> _EXERCISE PROMPT_:
Can you set down, word for word, the part of the listing that opens with the line containing "You are a computer-use agent." and closes with the line containing "tap(105, 62)", with both of those lines included and the pictures left out?
** Start RECORDS TO USE **
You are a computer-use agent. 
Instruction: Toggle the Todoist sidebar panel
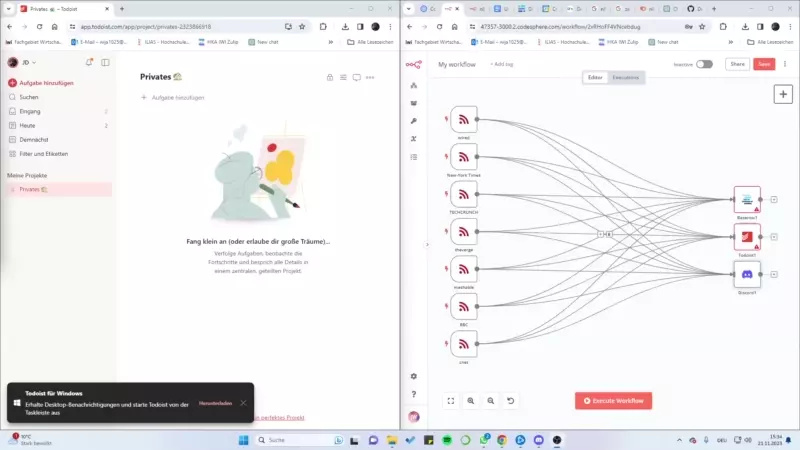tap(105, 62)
** End RECORDS TO USE **
** Start RECORDS TO USE **
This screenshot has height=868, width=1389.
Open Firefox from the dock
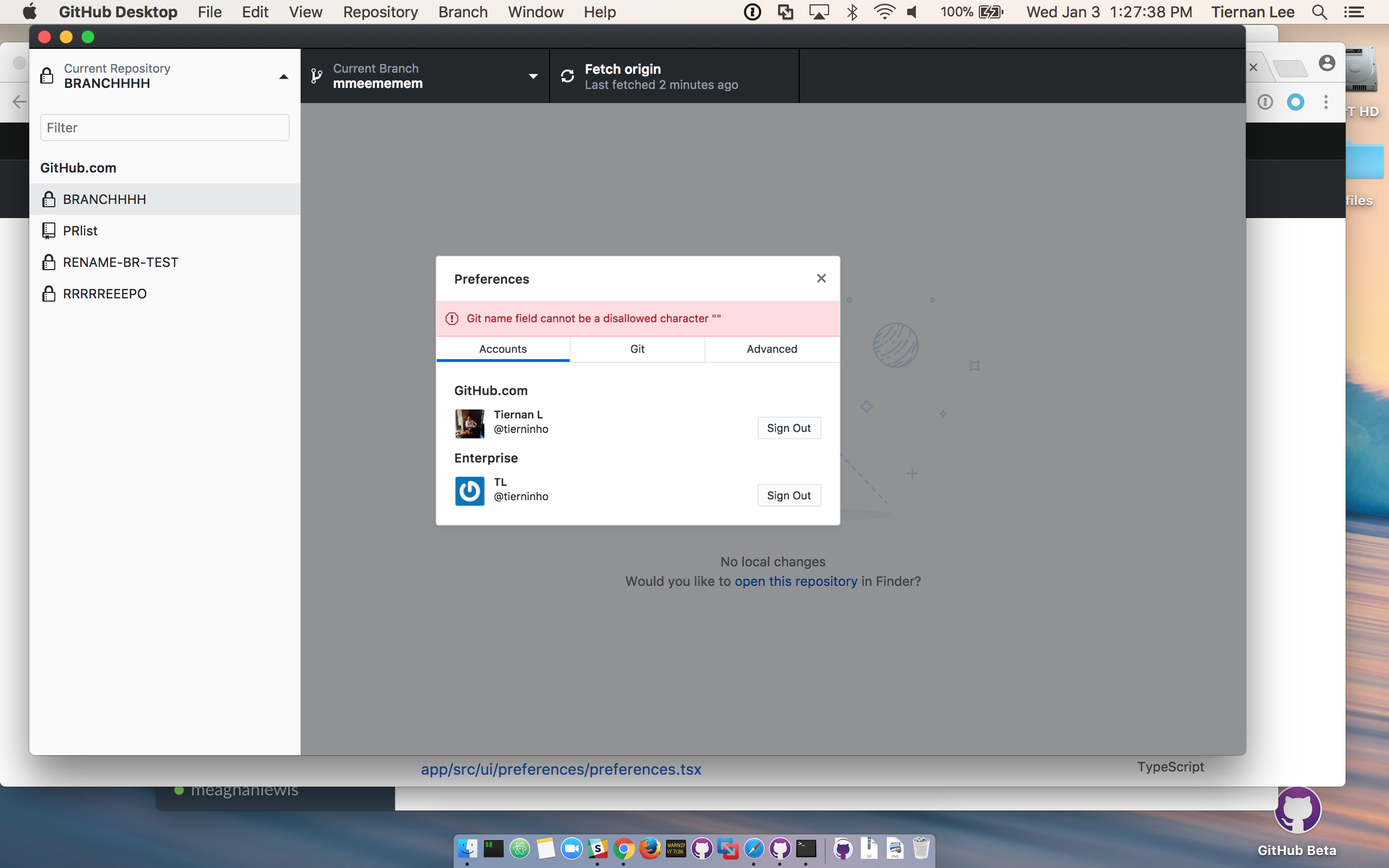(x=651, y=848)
** End RECORDS TO USE **
> _OUTPUT BELOW_:
You are a computer-use agent. 
Instruction: Toggle the Todoist sidebar panel
tap(105, 62)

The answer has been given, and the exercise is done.